OPEC: ensuring an energy-secure future

UN Chronicle, June-August, 2003

Silva-Calderon, Alvaro

For over four decades, the Organization of the Petroleum Exporting Countries (OPEC) has been committed to a set of principles geared towards establishing an energy-secure future for the world we live in. Two fundamental objectives have formed the cornerstone of its approach: maintaining oil market stability and striving to attain a fair price for the oil it produces. These goals have been intrinsic to the Organization's aims and objectives since its formation in Baghdad, Iraq in September 1960. And although OPEC has always professed that the management of the oil market should not be up to its members alone, it has made important policy decisions that have brought the industry back from the brink of a number of serious crises and has always taken this inherent "managerial" responsibility very seriously.

In fact, throughout its history, OPEC has found itself to be in the pivotal role in an often difficult balancing act- trying to guarantee adequate revenues for the producers, companies and investors alike while attempting to satisfy the needs of the consumers, especially in providing uninterrupted supplies of oil at a fair and equitable price.

It is no secret that over the years many producing and consuming countries have advocated an international oil market free of controls and outside influence.

As the last two decades or so have shown, that approach simply does not work-certainly not with something as diverse and complex as the global oil sector. Of all the commodities traded on world markets every day, oil is undoubtedly the most unpredictable and volatile. The price of international crude can crash or soar overnight. It can be affected by a multitude of factors and not solely by supply-and-demand-related fundamentals. Hype and speculation have also proved to be extremely problematic. Take the Middle East crisis for example-just the mere suggestion that the United States intended launching military action against Iraq caused the price of crude to surge in a few weeks by something like $10 a barrel, even though global supplies were more than adequate. There was no basis in the supply-and-demand picture for such a hike, yet the uncertainty of what might happen drove prices higher. So to leave such a sensitive trading environment to its own devices would, in our opinion, be a sure recipe for disaster .

However, it must be stressed that oil market management is not something new. If we look back to the early years of the twentieth century, we can see that the first moves towards attempting to balance supply and demand, which ultimately affected prices, were made by the United States Texas Railroad Commission in the early 1930s. Around the same time, the United States Congress endorsed the establishment of the Interstate Oil and Gas Compact Commission.

Both entities had the prime function of controlling production, with a view to maintaining a certain price level. Later, the renowned "Seven Sisters"--a group of major oil companies--took a stronger hold on the manipulation of output and pricing, sparking the birth of OPEC, which was mandated to defend the sovereignty and oil rights of its then five founding members.
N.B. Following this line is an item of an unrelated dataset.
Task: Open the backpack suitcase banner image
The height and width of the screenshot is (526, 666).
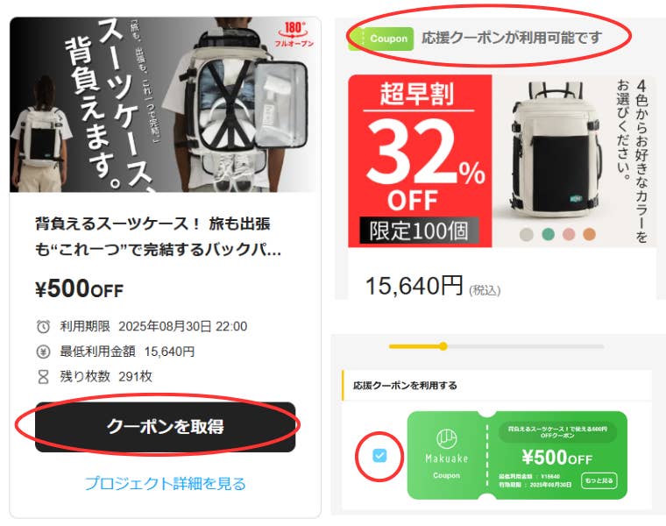Action: click(165, 104)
OPEC has had to contend with a series of boom-bust periods in the oil market. In fact, a couple of them proved to be real roller-coaster events, threatening the very livelihoods of its members.

The Organization has implemented numerous mechanisms in its bid to rid the market of instability, but due to the very nature of the oil industry, volatility is still very much with us today. Of late, we have been experiencing a new cycle of instability, with the effects of the Middle East crisis and the hostilities in Iraq, one of our sovereign founders. Even though it had no real control over these politically oriented events, it did not mean that OPEC could sit back and wait for the dust to settle. It was imperative to closely monitor the situation and be ready to respond quickly and effectively to any development threatening the interests of the producers, consumers and the industry at large. We are indeed fortunate that some members have spare production capacity to respond to any supply emergency, but from past experience we know that we must not be hasty and need to carefully study the market fundamentals before arriving at any new decisions.

If there is one thing that the oil market has taught us over the years, it is that it cannot be successfully managed single-handedly. The eleven OPEC members currently control only around 40 per cent of global oil production, so it is unrealistic to expect them to cure all ills alone. That is why cooperation among and between producers and consumers is so essential for attaining a healthy and prosperous future. All producers are affected when prices soar or slump, so it is only fair that they should join hands and face any potential crisis together. Oil prices--whether low or high--do not discriminate from one producer to another. As we learned in 1998 when the price of crude sank to under S 10 a barrel, low prices are a common problem requiring common policies and actions. OPEC cannot unilaterally maintain market stability nor should it be expected to shoulder the responsibility alone. If producers and consumers do not act in a concerted fashion, the market will impose its own will, and often with disastrous consequences for us all.